ROOKS.

We glean the following interesting facts from the Essex Herald, as they merit the record of a Naturalist.

"The voracious habits of the rook, and the vast increase of these birds of late years in certain parts of Essex, has been productive of great mischief, especially in the vicinity of Writtle and of Waltham. Since February last, notwithstanding a vigilant watch, the rooks have stolen sets of potatoes from a considerable breadth of ground at Widford Hall. On the same farm, during the sowing of a field of 16 acres with peas, the number of rooks seen at one time on its surface has been estimated at 1,000, which is accounted for by there being a preserve near, which, at a moderate computation, contains 1,000 nests. But the damage done by rooks at Navestock and Kelvedon Hatch, and their vicinities, within a small circle, has been estimated at £2,000. annually. Many farmers pay from 8s. to 10s. per week, to preserve their seed and plants by watching; but notwithstanding such precautions, acre after acre of beans, when in leaf and clear from the soil, have been pulled up, and the crop lost. The late hurricane proved some interruption to their breeding; and particularly at the estate of Lord Waldegrave, at Navestock, where the young ones were thrown from their nests, and were found under trees in myriads; the very nests blown down, it is said, would have furnished the poor with fuel for a short period."

The writer attributes this alarming increase of rooks to "a desire on the part of gentlemen to cause them to be preserved with the same watchfulness they do their game." The most effectual means of deterring the rook from their depredations, is, he says, "to obtain several of these birds at a period of the year when they can be more easily taken; then cut them open, and preserve them by salt. In the spring, during the seed time, these rooks are to be fastened down to the ground with their wings spread, and their mouths extended by a pebble, as if in great torture. This plan has been found so effectual, that even in the vicinity of large preserves, the fields where the dead birds have been so placed, have not been visited by a single rook."
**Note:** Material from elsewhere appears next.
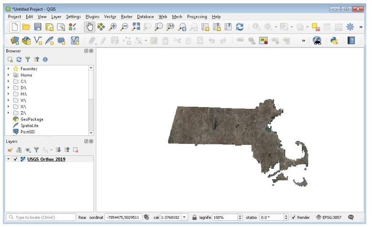The image size is (372, 227).
Task: Click the EPSG:3857 CRS button
Action: click(x=330, y=217)
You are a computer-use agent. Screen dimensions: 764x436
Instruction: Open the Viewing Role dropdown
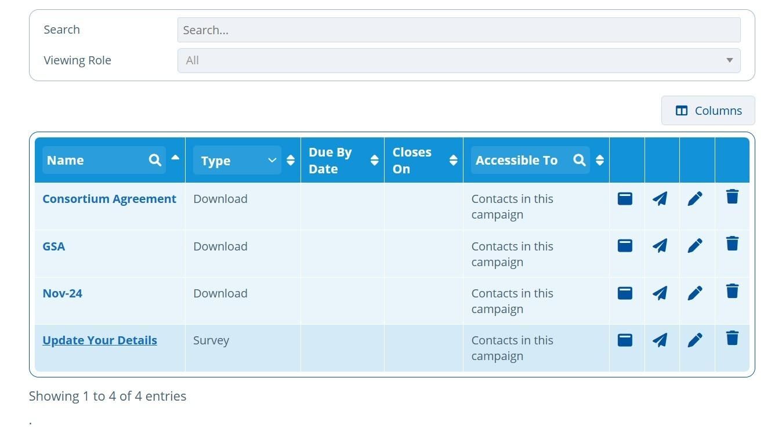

The scarcity of the rook in France, and the antipathy which the French have to that bird is thus accounted for:—

"The fact has been often related by a very respectable Catholic Priest, who resided many years at Chipping-hill, in Witham, that such was the arbitrary conduct of the owners of abbeys and monasteries in France, in preserving and cultivating the rook and the pigeon, that they increased to such numbers as to become so great a pest, as to destroy the seed when sown, and the young plants as soon as they appeared above the ground; insomuch, that the farmer, despairing of a reward for his labour, besides the loss of his seed, the fields were left barren, and the supply of bread corn was, in consequence, insufficient to meet the necessities of so rapidly increasing a people. The father of the gentleman to whom we have alluded, was, for this offence, one of the first victims to his imprudence. The revolutionary mob proceeded to his residence, from whence they took him, and hung his body upon a gibbet; they next proceeded to destroy the rooks and pigeons which he had cultivated in great numbers, and strived to preserve with the same tenacity as others do in this country. We are told by the son of this martyr to his own folly, that the mob continued to shoot the birds amidst the loudest acclamations, and that they exulted in the idea that in each victim they witnessed the fall of an aristocrat."